- Active: 1956–1971 (Continues as A Sqn Queen's Own Yeomanry
- Country: United Kingdom
- Branch: British Army
- Type: Light Cavalry
- Role: Reconnaissance
- Size: Squadron
- Garrison/HQ: Fulford, York
- Nickname: QOYY
- Motto: Forrard
- Anniversaries: 23rd March - ERY's Crossing of the Rhine

Commanders
- Officer Commanding: Maj H Bell
- Honorary Colonel: Maj L S Foster, TD

= Queen's Own Yorkshire Yeomanry =

The Queen's Own Yorkshire Yeomanry (QOYY) was a Yeomanry regiment of the British Army from 1956 to 1971. Its lineage is maintained today by A (Yorkshire Yeomanry) Squadron, Queen's Own Yeomanry.

==History==
The regiment was formed by the amalgamation of three Yorkshire Yeomanry regiments, the Yorkshire Hussars, the Queen's Own Yorkshire Dragoons and the East Riding of Yorkshire Yeomanry in 1956. The regiment was equipped with Daimler Dingo armoured cars and Austin Champs, and later Ferrets and Land Rovers.

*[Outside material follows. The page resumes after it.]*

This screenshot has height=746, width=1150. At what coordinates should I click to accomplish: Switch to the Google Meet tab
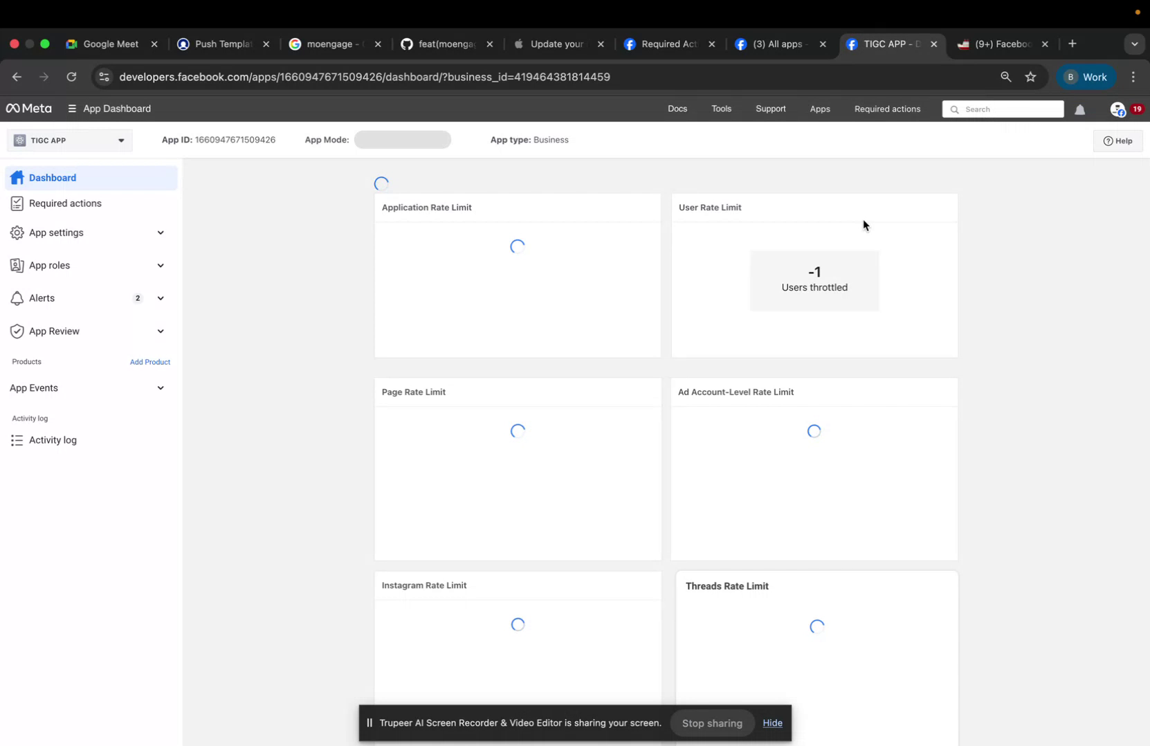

In 1967, it was disbanded and immediately reconstituted as the Queen's Own Yorkshire Yeomanry (T), a TAVR III (Home Defence) infantry unit of the Territorial Army. It was reduced to a cadre in 1969, and became the Yorkshire Squadron, the Queen's Own Yeomanry in 1971.

During the 1970s the Yorkshire Squadron was equipped with Saladins, Saracens and Ferrets, later to be replaced by the Combat Vehicle Reconnaissance (Wheeled) and Combat Vehicle Reconnaissance (Tracked) series of vehicles and trained to provide rear area security for I British Corps. The unit then transitioned away from tracked vehicles and onto wheel based platformed, first with Land Rover RWMIK in 2003 and then onto Jackal (vehicle) in 2018 to perform the light armoured reconnaissance role.

== A (Yorkshire Yeomanry) Squadron, Queen's Own Yeomanry ==

=== Freedom of York ===
A (Yorkshire Yeomanry) Squadron was granted Freedom of the City of York on 3 December 2009.

To commemorate the 50th anniversary of the Queen's Own Yeomanry, A (Yorkshire Yeomanry) exercised the Freedom once again in April 2022.